Publicaties Familie- & Erfrecht

Op 15 juli 2015 schreef mijn kantoorgenoot mr. Marc van Opstal over het zogenaamde ‘niet-wijzigingsbeding’ dat partijen in een echtscheidingsconvenant voor de partneralimentatie kunnen opnemen. Het sluiten van een niet-wijzigingsbeding betekent dat de gemaakte alimentatieafspraken in beginsel niet kunnen worden gewijzigd. Indien de omstandigheden zich echter zo ingrijpend wijzigen, dat één van partijen naar maatstaven van redelijkheid en billijkheid niet langer aan het beding mag worden gehouden, kan de desbetreffende partij de rechter, ondanks de gemaakte afspraak, verzoeken het beding toch te wijzigen. In zulke gevallen wordt dan een beroep op artikel 1:159 lid 3 BW gedaan. Het is de vraag of partijen in een echtscheidingsconvenant ook de mogelijkheid van artikel 1:159 lid 3 BW kunnen uitsluiten. Op 23 juli 2015 boog het Hof ’s-Hertogenbosch zich over deze vraag.  

In de kwestie die aan het hof werd voorgelegd hadden partijen de volgende afspraken in het echtscheidingsconvenant vastgelegd:

“Alimentatie

Artikel 2.

2.1.

De man geniet inkomen uit arbeid ad circa € 1.695,- per maand (netto). De vrouw geniet als alfahulp tevens inkomen uit arbeid ad circa € 645,- per maand; dit is een bruto/netto bedrag. Gezien de behoefte van de vrouw en de draagkracht van de man hebben partijen in het kader van de verplichting tot betaling van alimentatie een regeling getroffen, met dien verstande dat de man aan de vrouw zal betalen een bruto bedrag ad € 250,- per maand, voor de duur van twaalf jaren te rekenen vanaf de dag van echtscheiding.

2.2.

De alimentatie als bedoeld in het vorige lid, zal elk jaar worden geïndexeerd ex artikel 1:402a BW.

2.3.

Dit beding kan niet worden gewijzigd op grond van een wijziging van omstandigheden, ook niet op grond van het bepaalde in artikel 1:259 lid 3 BW (*1), inhoudende dat er sprake moet zijn van een dusdanige ernstige wijziging die partijen niet hebben kunnen voorzien.“   

Ondanks het overeengekomen niet-wijzigingsbeding, heeft de Rechtbank Limburg, zittingsplaats Maastricht, bij beschikking van 2 september 2014 de tussen partijen gemaakte alimentatieafspraken gewijzigd door te bepalen dat de bijdrage van de man in het levensonderhoud van de vrouw met ingang van 1 september 2013 nader wordt bepaald op nihil. De vrouw kwam van deze beslissing van de rechtbank in hoger beroep. Allereerst vond zij het niet terecht dat de rechtbank geen rekening had gehouden met het feit dat partijen de mogelijkheid van artikel 1:159 lid 3 BW in het echtscheidingsconvenant hadden uitgesloten. Daarnaast was zij van mening dat de man onvoldoende feiten en omstandigheden had gesteld op basis waarvan het niet-wijzigingsbeding kon worden doorbroken.

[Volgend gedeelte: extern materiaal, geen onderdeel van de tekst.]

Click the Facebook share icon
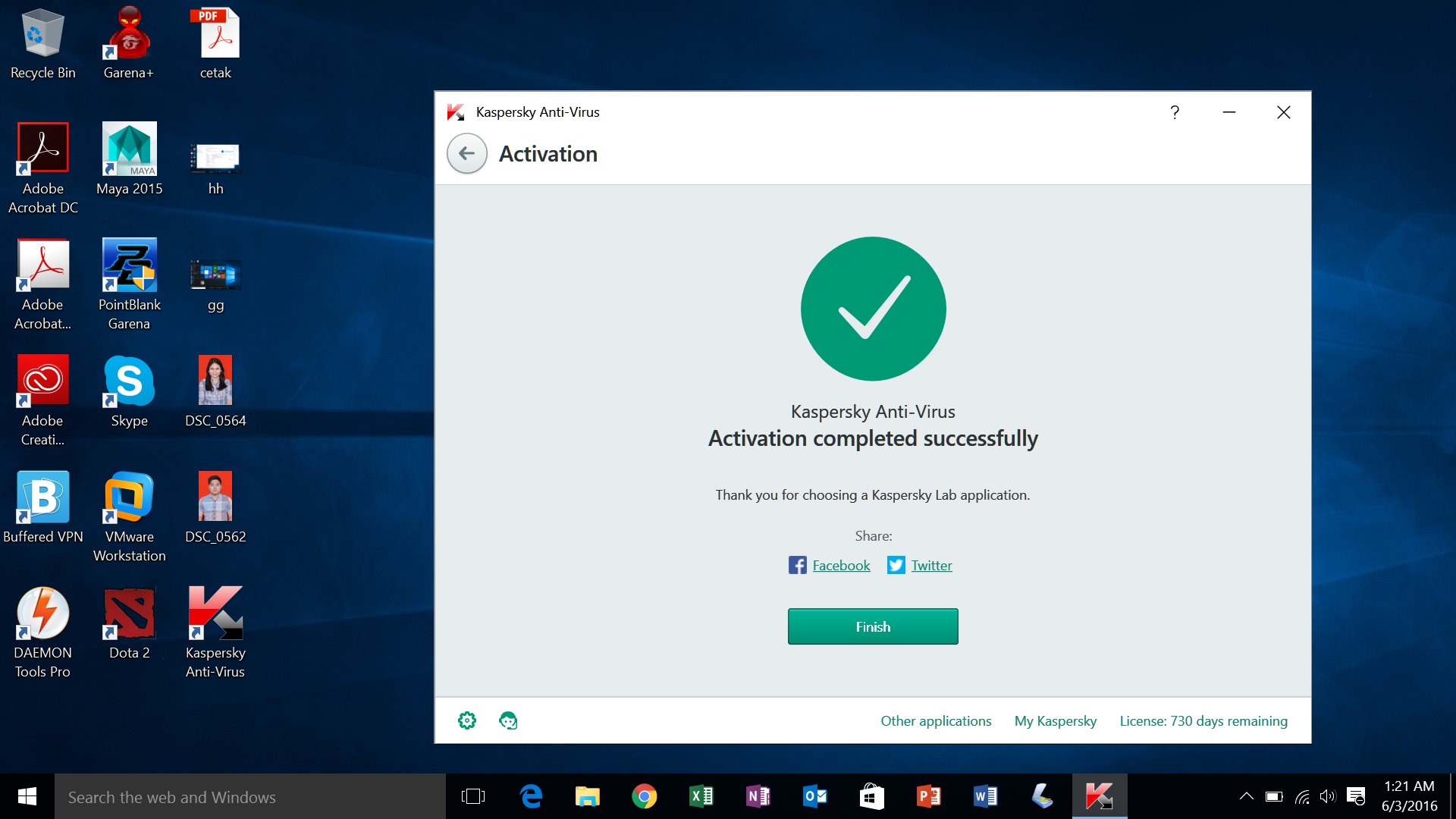 pos(797,565)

De eerste vraag die dus aan het hof ter beantwoording voorlag, was of de partijen bij convenant artikel 1:159 lid 3 BW konden uitsluiten. Het hof beantwoordde deze vraag ontkennend. Hoewel het hof aan de vrouw toegaf dat een alimentatiebeding een overeenkomst tussen partijen is die zich kenmerkt door de contractsvrijheid van partijen, wordt deze contractsvrijheid begrensd door de wet en de jurisprudentie. Naar het oordeel van het hof bevat het bepaalde in artikel 1:159 lid 3 BW dwingend recht, zodat partijen deze bepaling niet kunnen uitsluiten. Zodoende behoudt de alimentatieplichtige de mogelijkheid om wijziging van het alimentatiebeding te vragen wanneer hij op grond van een zo ingrijpende wijziging van omstandigheden naar maatstaven van redelijkheid en billijkheid niet langer aan het beding mag worden gehouden.

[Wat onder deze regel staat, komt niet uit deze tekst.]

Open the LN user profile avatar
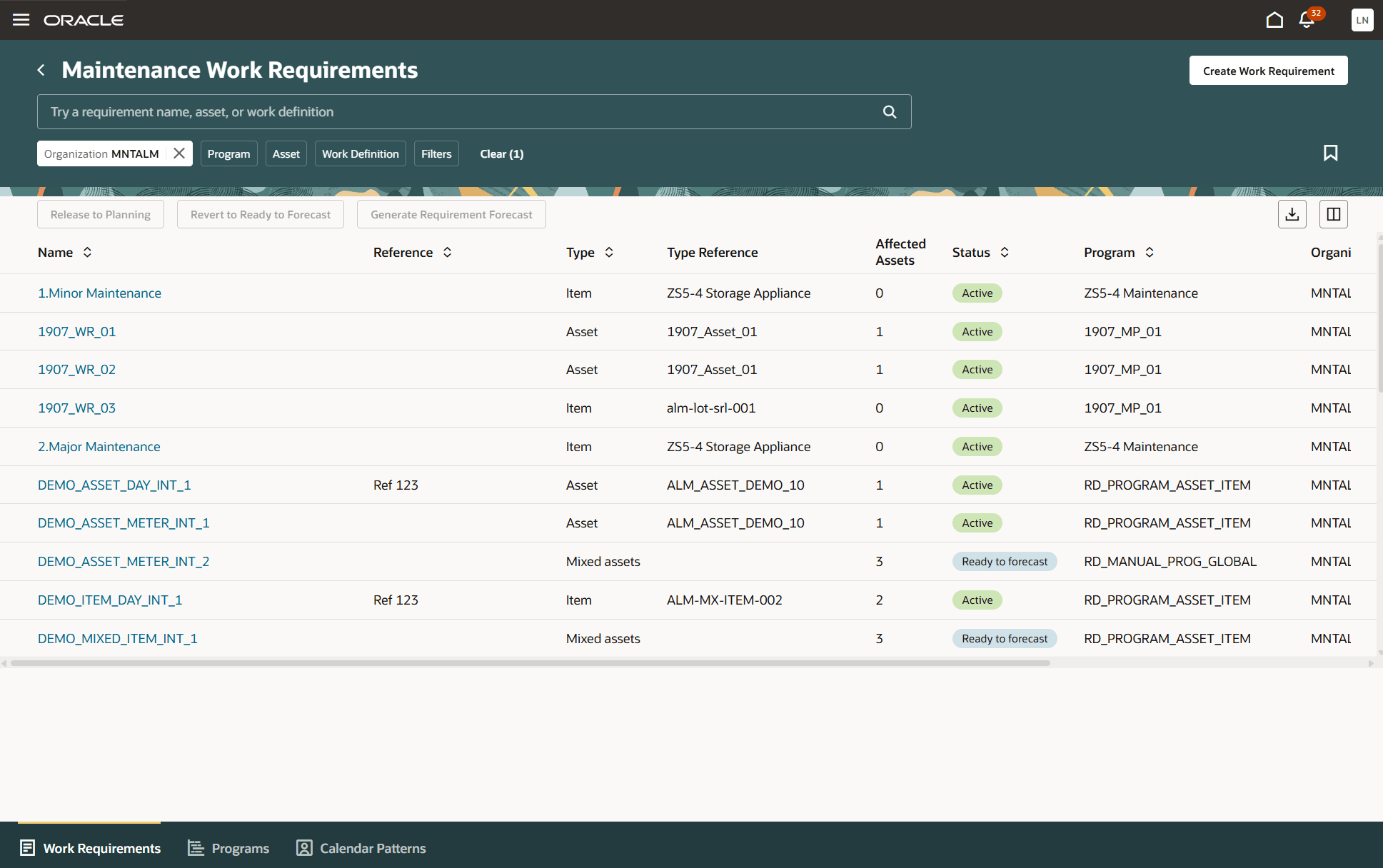The image size is (1383, 868). point(1362,19)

De tweede vraag die door het hof beantwoord diende te worden is of hetgeen de man stelde voldoende aanleiding was om te komen tot doorbreking van het niet-wijzigingsbeding. Zoals aangegeven, kunnen omstandigheden die van invloed zijn op de draagkracht en die optreden na het sluiten van het echtscheidingsconvenant in beginsel geen grond opleveren voor wijziging van de afgesproken partneralimentatie. Dit is slechts anders indien er met betrekking tot de draagkracht sprake is van een ingrijpende wijziging van omstandigheden en bovendien de wijziging zo ingrijpend is dat de partij die om wijziging verzoekt, naar maatstaven van redelijkheid en billijkheid niet langer aan het beding gehouden mag worden. Relevant daarbij is of partijen bij het maken van de afspraken in redelijkheid met gewijzigde omstandigheden rekening konden houden, zodat deze omstandigheden geacht kunnen worden in de afspraken te zijn verdisconteerd. Het gaat er daarbij niet om of een wijziging voorzienbaar is geweest, maar of daarmee zodanig rekening is gehouden dat zij geacht moet worden aan de vaststelling van de alimentatie ten grondslag te hebben gelegen. Voorts is van belang dat de partij die wijziging wenst niet verweten kan worden dat de omstandigheden zijn gewijzigd.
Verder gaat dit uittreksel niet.